3.7.3.2 Surface etchback

. The unpassivated sample surface is subjected to a chemical etch which removes the

interconnection metallization from the surface of the die at a known controlled rate. The etching is stopped when the

required metal thickness has been removed. The sample is then prepared (see 3.3) and examined within the SEM for

residual metal at the passivation step/contact window interface. Photographic evidence shall then be taken of the sample(s)

to support the acceptance or rejection of the material.

3.7.3.3 Topographical integration

. A graphical representation of the worst case cross-sectional area is drawn to scale on

appropriate graph paper from comprehensive photographs taken eucentrically about the directional edge. The

cross-sectional area is then graphically integrated. This technique is useful for evaluating metallization with irregular surface

topography.

3.8 Specimen documentation requirements

. A minimum of three photographs for each layer of each level of metallization

inspected per lot shall be taken and retained for a minimum of five years after performance of the inspection. Two

photographs shall be of worst case passivation steps and the third photograph of worst case general metallization. If any

photograph shows an apparent defect within the field of view, another photograph shall be taken to certify the extent of the

apparent defect (see table II).

MIL-STD-883F

METHOD 2018.4

18 June 2004

NOTE: Alternate methods of image storage (e.g., video disk or video tape) shall be acceptable with the prior approval of the

qualifying activity.

3.8.1 Required information

. The following information shall be traceable to each photograph:

a. Date of SEM photograph.

b. Device or circuit identification (type or part number).

c. Area of photographic documentation.

d. Electron beam accelerating voltage.

e. Magnification.

f. Manufacturer.

g. Manufacturer's lot identification number.

h. Record of calculated/measured percentage step coverage.

i. SEM operator or inspector's identification.

j. Viewing angle.

3.9 Disposition of inspected specimens

. SEM samples and contiguous die shall not be shipped as functional devices

unless nondestructive SEM conditions and requirements are met (see 3.10). In order to be considered nondestructive,

suitable life-test data (see 3.11) shall be submitted for approval to the qualifying activity to substantiate the nondestructive

aspects of the test (e.g., radiation hardness degradation-RHD).

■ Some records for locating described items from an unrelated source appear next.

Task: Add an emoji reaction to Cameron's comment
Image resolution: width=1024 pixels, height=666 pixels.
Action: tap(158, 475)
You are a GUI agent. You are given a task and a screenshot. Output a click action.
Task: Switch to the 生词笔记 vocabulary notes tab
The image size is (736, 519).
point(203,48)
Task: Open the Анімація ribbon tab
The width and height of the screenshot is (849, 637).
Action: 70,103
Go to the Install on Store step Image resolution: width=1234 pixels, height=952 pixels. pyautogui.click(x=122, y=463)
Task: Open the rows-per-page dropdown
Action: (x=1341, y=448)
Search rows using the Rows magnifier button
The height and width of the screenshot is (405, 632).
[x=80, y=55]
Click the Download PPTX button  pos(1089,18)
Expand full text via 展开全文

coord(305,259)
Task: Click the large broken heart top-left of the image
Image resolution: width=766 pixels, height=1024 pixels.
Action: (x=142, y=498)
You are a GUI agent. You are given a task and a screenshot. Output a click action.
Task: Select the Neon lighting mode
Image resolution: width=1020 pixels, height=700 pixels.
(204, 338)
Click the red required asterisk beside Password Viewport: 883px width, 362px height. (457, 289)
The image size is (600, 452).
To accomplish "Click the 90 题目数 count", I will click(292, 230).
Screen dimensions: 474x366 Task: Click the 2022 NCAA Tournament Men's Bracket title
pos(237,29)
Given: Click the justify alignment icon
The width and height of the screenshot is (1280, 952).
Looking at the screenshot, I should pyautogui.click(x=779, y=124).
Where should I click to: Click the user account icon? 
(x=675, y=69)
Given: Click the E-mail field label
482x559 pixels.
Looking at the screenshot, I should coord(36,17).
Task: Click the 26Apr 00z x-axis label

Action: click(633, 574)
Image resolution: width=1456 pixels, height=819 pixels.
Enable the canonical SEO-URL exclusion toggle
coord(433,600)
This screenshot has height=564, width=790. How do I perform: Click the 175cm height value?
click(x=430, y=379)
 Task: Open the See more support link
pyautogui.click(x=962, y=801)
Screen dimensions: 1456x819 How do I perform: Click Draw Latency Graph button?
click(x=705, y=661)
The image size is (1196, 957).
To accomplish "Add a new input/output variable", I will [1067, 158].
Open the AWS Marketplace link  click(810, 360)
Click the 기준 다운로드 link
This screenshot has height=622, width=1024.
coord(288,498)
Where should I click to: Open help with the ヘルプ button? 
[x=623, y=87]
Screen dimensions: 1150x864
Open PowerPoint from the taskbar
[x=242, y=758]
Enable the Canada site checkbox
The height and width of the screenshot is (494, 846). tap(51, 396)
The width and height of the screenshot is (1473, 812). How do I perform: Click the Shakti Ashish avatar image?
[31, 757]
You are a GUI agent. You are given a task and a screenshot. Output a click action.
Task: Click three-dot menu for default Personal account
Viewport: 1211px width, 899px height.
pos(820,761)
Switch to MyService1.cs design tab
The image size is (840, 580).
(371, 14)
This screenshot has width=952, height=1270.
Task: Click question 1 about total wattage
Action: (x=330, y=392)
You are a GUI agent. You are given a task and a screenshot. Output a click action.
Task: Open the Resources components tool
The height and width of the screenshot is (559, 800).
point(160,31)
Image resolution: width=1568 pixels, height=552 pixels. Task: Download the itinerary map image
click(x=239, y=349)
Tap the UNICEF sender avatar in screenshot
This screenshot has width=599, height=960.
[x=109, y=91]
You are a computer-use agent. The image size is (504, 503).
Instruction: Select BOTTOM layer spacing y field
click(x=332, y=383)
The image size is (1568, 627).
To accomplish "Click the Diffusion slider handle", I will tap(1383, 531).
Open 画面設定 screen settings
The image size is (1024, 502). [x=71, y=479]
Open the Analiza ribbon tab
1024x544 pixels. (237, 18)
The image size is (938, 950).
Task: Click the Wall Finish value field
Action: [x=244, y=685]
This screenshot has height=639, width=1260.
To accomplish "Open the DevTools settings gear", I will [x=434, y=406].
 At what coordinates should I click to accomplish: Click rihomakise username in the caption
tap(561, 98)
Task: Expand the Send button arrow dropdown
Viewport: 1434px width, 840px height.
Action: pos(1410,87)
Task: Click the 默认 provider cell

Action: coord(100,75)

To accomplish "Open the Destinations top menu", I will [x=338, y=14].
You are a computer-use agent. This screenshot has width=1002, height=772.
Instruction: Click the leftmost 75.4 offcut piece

Additionally, all of the conditions in 3.10 and 3.11 must be

satisfied.

3.10 Nondestructive SEM conditions

. For nondestructive SEM, the following conditions shall apply:

3.10.1 Equipment conditions

a. The accelerating voltage shall be within the 0.5 kV to 2.0 kV range.

b. The absorbed specimen current (as measured with a Faraday cup) shall be less than 500 pA.

c. Total scan time for each test site on the wafer shall not exceed ten minutes.

d. Resolution for metal inspection shall be in accordance with 2 above at the accelerating voltage of 3.10.1a. When

used for other in-line nondestructive SEM evaluations (e.g., photoresist, critical dimension (cd) inspection, etc.) the

resolution shall be sufficient to clearly verify the measurement.

3.10.2 Wafer conditions

a. The wafer lot shall satisfy the thermal stability criteria defined within MIL-STD-883, method 5007, table I.

b. Weekly monitoring of particle counts shall be conducted in the SEM inspection area. The particle count limits shall

be less than or equivalent to the specified wafer fab limits.

c. The wafer shall be clean and free of any surface coating.